Творчество как призвание и назначение человека





 

Реальная история разразилась катастрофическими событиями XX столетия: Первая мировая война, русская революция, перево­рот в Германии, Вторая мировая война. В культуре, в истории философских учений, в разных регионах земного шара, во всех религиозных конфессиях христианства и мусульманства, в индивиду­альной человеческой жизни встала проблема нехватки средств для продолжения жизни. Вся глубина исторических средств буксовала. Ни структура мировых религий, ни освещение жизни, ни соци­альная русская революция, ни универсальные философские систе­мы, ни призывы культуры к гармонии не работали на уровне инди­видуального существования. Все механизмы сломались. Свобода, даже неограниченная, не освобождала от самой жизни. Нужен был новый способ существования.

В ответ Бердяев выдвинул метод творчества новой жизни как непрерывный поиск равновесия между мечтой и действительностью. Он пришел как надежда, причем не как рефлексия человека над собственным несовершенством (психоанализ), не как создание продуктов (объективация субъективности), а как полет к «Иному бытию», преображение мира. Само творчество не нуждается в оп­равдании, считает Бердяев, оно и есть антроподицея (человечес­кий порядок, справедливость, ибо твердость объективного мира — иллюзия, она лишь состояние подлинного мира). Противостояние этой иллюзии — «другой полюс переживания», «другой момент духа».

«Смысл творчества» он считал «не самым совершенным, но самым вдохновенным» своим произведением, однако ни правые, ни левые, ни католики, ни протестанты не приняли и не поняли идею творчества русского философа, ибо она была бесконечно выше всех ортодоксальных представлений об обществе, поскольку они выражали потребность организации социального коллектива и поэтому отрицали творчество. Это, конечно, были противостоя­щие в принципе, разнонаправленные точки зрения, что требовало обоснования.

Поэтому Бердяев поясняет: «Для меня тема о творчестве была вставлена в основную тему Христианства, тему о Богочеловечестве. Она выше ортодоксальных представлений о человеке, порожден­ных суженным сознанием» [29]. Для Бердяева в ней скрыта тайна бо­жественного и человеческого. Этой идеей измеряется глубина хрис­тианства. В ней «божественная драма опрокинута в человеческую драму». И «глядят эти две бездны друг в друга в вечном ожида­нии», «как любящие». Но в Священном Писании нет откровения о творчестве, обнаруживает Бердяев, «искупление же не заменяет и не решает проблемы творчества», оно обходится без творчества, оно пассивно, подавлено.

Творчество должно преодолевать подавленность, раздвоенность, порабощенность, внеположенность, продолжать миротворение, оправдывать человека.
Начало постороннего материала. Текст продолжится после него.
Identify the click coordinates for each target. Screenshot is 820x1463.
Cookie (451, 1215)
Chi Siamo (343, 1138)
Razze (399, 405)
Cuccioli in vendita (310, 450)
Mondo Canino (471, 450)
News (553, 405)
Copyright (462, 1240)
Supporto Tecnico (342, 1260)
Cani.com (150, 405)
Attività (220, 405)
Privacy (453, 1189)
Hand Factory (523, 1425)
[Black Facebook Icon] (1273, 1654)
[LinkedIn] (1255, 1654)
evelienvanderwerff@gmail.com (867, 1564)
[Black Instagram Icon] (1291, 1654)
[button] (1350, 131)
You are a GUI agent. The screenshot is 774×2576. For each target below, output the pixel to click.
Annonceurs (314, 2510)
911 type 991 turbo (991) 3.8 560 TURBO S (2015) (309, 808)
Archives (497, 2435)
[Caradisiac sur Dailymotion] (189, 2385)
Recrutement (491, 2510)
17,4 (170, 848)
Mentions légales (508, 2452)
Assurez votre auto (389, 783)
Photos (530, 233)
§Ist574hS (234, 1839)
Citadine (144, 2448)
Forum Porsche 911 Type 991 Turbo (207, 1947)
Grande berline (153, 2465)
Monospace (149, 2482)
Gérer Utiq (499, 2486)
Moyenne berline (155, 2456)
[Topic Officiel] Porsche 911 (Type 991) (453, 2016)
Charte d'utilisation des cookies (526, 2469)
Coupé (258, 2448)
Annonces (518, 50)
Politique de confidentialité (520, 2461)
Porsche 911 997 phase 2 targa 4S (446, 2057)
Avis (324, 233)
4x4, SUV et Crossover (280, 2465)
Оно не поглощенность собой, а выход из себя, ибо «поглощенность собой подавляет, а выход из себя осво­бождает», — вскрывает для нас Бердяев разнонаправленность ис­торических способов индивидуального существования. Первый способ ведет к свертыванию всех энергий, второй — к его раз­вертыванию, ибо открывает выход личности в решение проблем. «В творческом акте раскрывается, что "я" — субъект — первичнее и выше, чем "не-я" — объект. И поскольку такая устремленность относится к тому, что выше меня (забвение себя), — это вовсе не эгоцентризм» [30]. Новизна и недостаточность разработки термина «творчество» заставляет его снова и снова уточнять технологию и структуру творческого акта, ибо критика часто приписывала ему вульгарное понимание творчества. Согласно этому мнению, твор­чество не нуждается в материи и совершается как бы из ничего, т.е. из свободы. И поскольку абсолютная свобода — абсолютное небытие, то творчество, по их мнению, является перераспределе­нием небытия.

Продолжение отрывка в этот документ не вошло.